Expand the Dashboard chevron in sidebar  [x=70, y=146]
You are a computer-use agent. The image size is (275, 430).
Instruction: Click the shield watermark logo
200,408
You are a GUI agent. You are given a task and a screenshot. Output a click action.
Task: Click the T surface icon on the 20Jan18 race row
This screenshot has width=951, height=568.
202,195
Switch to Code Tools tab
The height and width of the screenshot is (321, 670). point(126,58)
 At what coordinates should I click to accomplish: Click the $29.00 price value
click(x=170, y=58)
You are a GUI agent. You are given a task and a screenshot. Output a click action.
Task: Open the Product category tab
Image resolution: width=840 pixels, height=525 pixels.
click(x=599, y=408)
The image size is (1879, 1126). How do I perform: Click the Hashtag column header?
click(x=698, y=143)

=======

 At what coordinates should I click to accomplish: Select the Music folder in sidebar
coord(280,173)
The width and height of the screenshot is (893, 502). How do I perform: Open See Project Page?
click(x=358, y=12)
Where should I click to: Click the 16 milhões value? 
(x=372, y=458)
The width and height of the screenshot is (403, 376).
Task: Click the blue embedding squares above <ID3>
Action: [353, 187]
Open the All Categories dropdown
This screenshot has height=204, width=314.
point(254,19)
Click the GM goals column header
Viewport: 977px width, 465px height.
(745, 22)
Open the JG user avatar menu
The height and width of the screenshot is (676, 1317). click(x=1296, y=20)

=======

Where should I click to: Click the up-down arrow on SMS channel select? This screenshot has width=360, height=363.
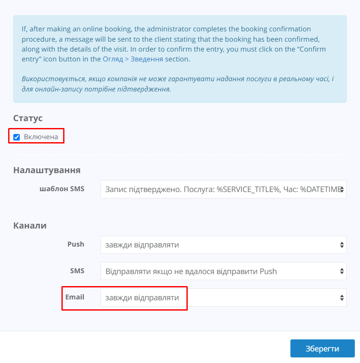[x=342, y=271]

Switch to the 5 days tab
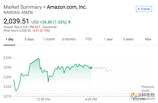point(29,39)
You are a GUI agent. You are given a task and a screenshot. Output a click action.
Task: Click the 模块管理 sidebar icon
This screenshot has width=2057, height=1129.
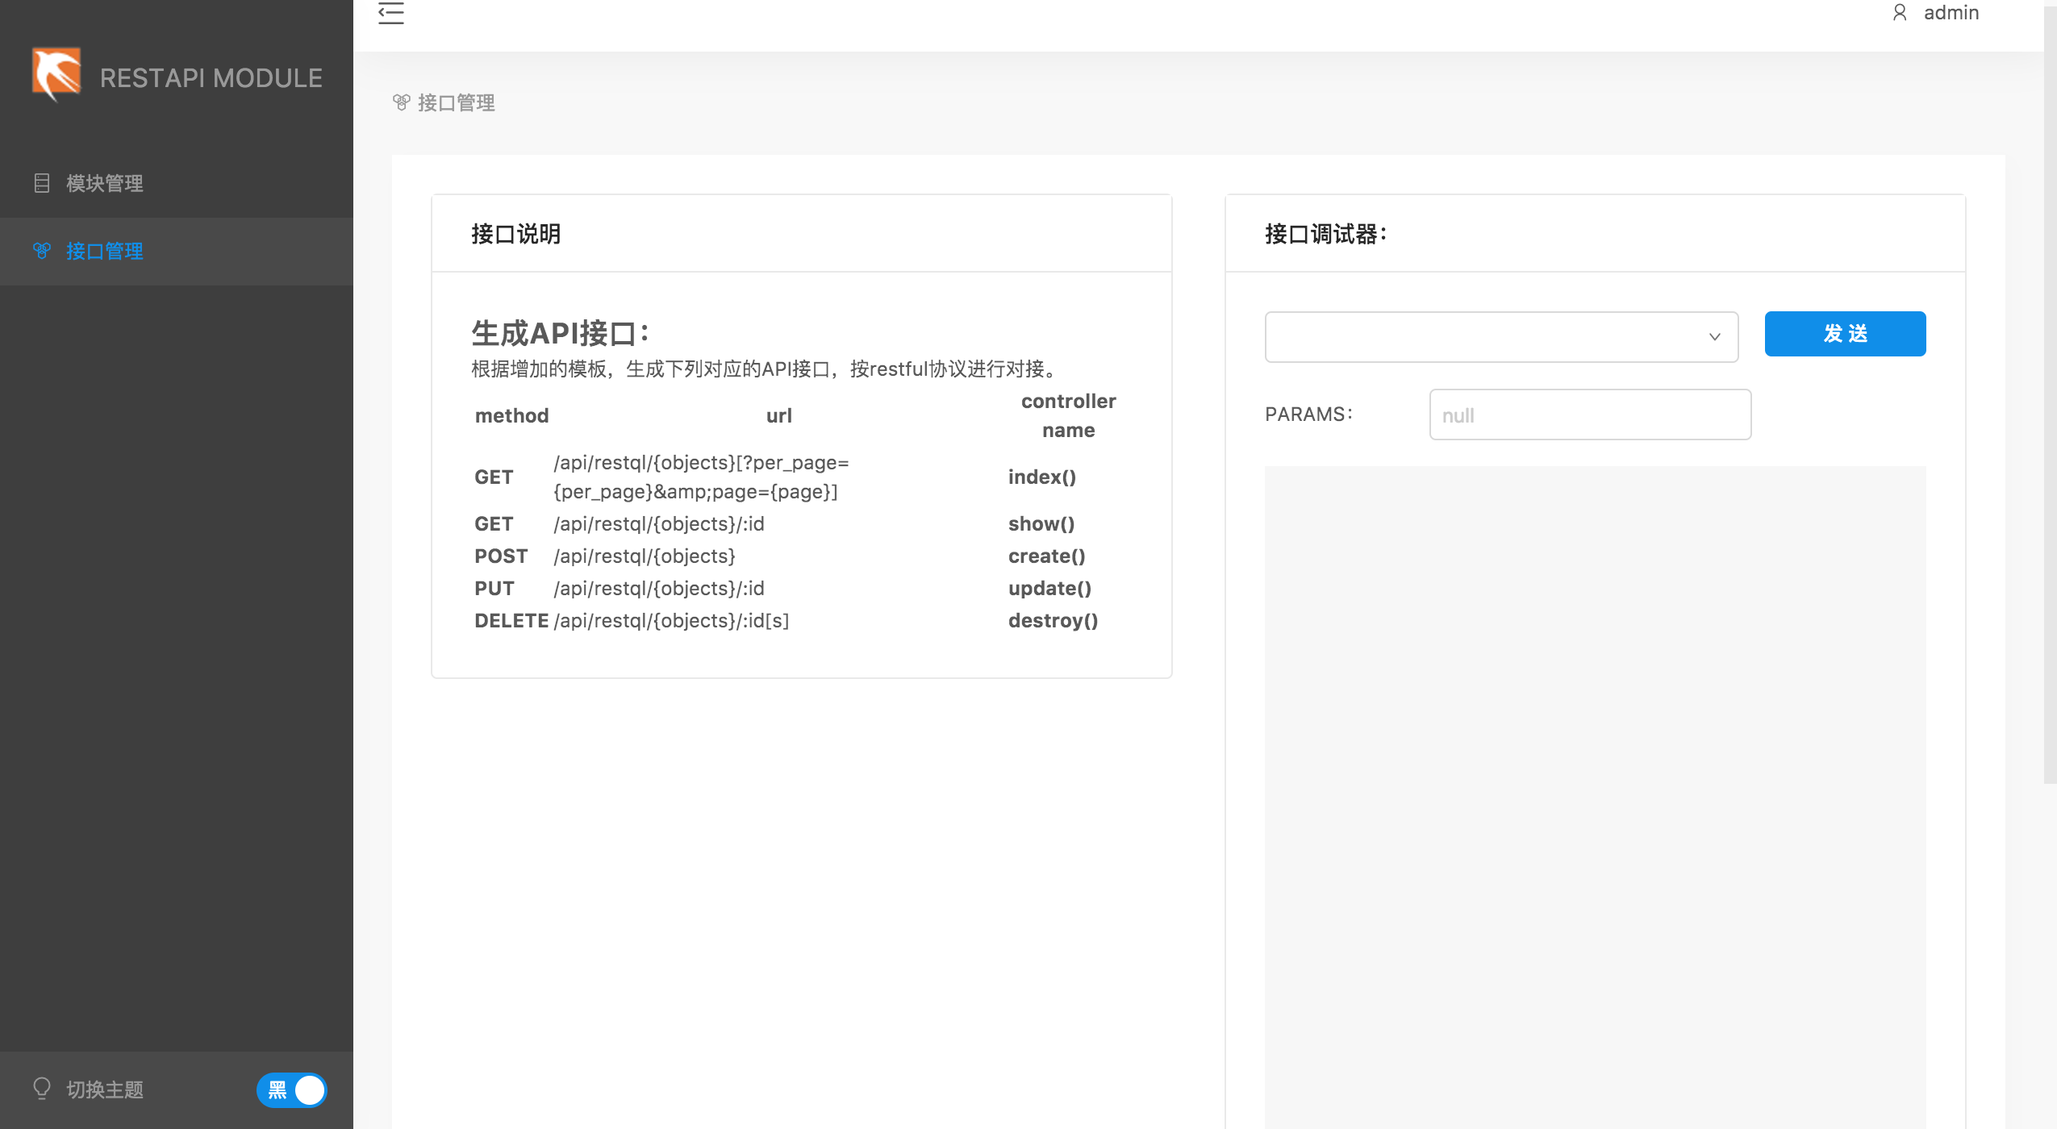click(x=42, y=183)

=======

• [Problem statement]
Quote the material above word for word, from the line containing "Expand the Dashboard" through the line containing "click(x=698, y=143)", including both of those lines.

• [Finished task]
Expand the Dashboard chevron in sidebar  [x=70, y=146]
You are a computer-use agent. The image size is (275, 430).
Instruction: Click the shield watermark logo
200,408
You are a GUI agent. You are given a task and a screenshot. Output a click action.
Task: Click the T surface icon on the 20Jan18 race row
This screenshot has width=951, height=568.
202,195
Switch to Code Tools tab
The height and width of the screenshot is (321, 670). point(126,58)
 At what coordinates should I click to accomplish: Click the $29.00 price value
click(x=170, y=58)
You are a GUI agent. You are given a task and a screenshot. Output a click action.
Task: Open the Product category tab
Image resolution: width=840 pixels, height=525 pixels.
click(x=599, y=408)
The image size is (1879, 1126). How do I perform: Click the Hashtag column header?
click(x=698, y=143)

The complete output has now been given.